We don't learn about Camille here. We know the young Zero desperately wanted her, in the ways sixteen-year-olds desperately want things. We see that she was pretty, and always there. We probably remember similar crushes from our own youth, and understand. But Camille is just an image - again, other people aren't important here. She isn't even on most of the pages - not even referenced in a majority of the sections, if I wanted to start counting pages. She's not a person, because Zero never actually had a real relationship with her. If I wanted to be cruel, I'd say Zero never tried to know her as a person: he thought that required dating her, and he couldn't work up the courage to do that, so instead he left her as a mysterious, unknowable Other.
So Camille's death is the moment that sparked this book, but the book is more about Zero being neurotic and, maybe, beginning to realize that and (even more of a maybe) thinking that he might want to be slightly less neurotic and more straightforward in his life.
Autobio comics are often about neurotic young men wrapped up in their own heads. Zero has an energetic line and a quick way with patter-y writing that emphasizes that rush-of-thinking aspect of neurosis - Armadillo is fun to read and deeply entertaining. We know this kind of guy, and Zero presents himself well in that tricky balance: clearly not functioning well in society, but not a complete goofball, either.
That energetic line and visual inventiveness also comes out with a lot of secondary characters - one oft-repeated schtick here is the "in order to preserve his privacy, I'll present Character X as <insert random thing>". Zero's parents are each seen just a couple of times, and treated this way - in forms that I gather continue throughout his work, since they're drawn the same way in Forget, and informed some of the structure of Forget. Here it's mostly a joke, but an important joke - it keeps the circumscribed, Zero-focused nature of the whole project central, since he isn't going to accurately depict other people. Again: not the ways they look and not the ways they think.
I gather from Forget that Zero has become somewhat more outward-focused than he started, which is good - this is awfully insular, awfully wrapped up in the head of one mid-twenties Italian guy, and there's only so much material that can be wrung from one guy's neuroses. (On the other hand, he's already done something like half a dozen GNs, a movie and two animated TV series, so maybe this particular well of neurosis is a cash-cow.)

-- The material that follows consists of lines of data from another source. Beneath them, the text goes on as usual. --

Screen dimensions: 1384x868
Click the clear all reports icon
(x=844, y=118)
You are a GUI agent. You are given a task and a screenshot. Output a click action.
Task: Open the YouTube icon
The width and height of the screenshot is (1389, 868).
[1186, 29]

I like the energy here, I like the self-awareness, I like the strength and vigor of the drawing. I'd like a little more reflection, more of a sense that the rest of the world actually does exist, and that other people have separate, different concerns. But it's a young creator's first project, so all of that is to be expected, and Forget shows that, in a really weird, quirky way, he did start concerning himself with at least his family's history, though he weirdly fictionalized that in ways I'm still not sure how to take.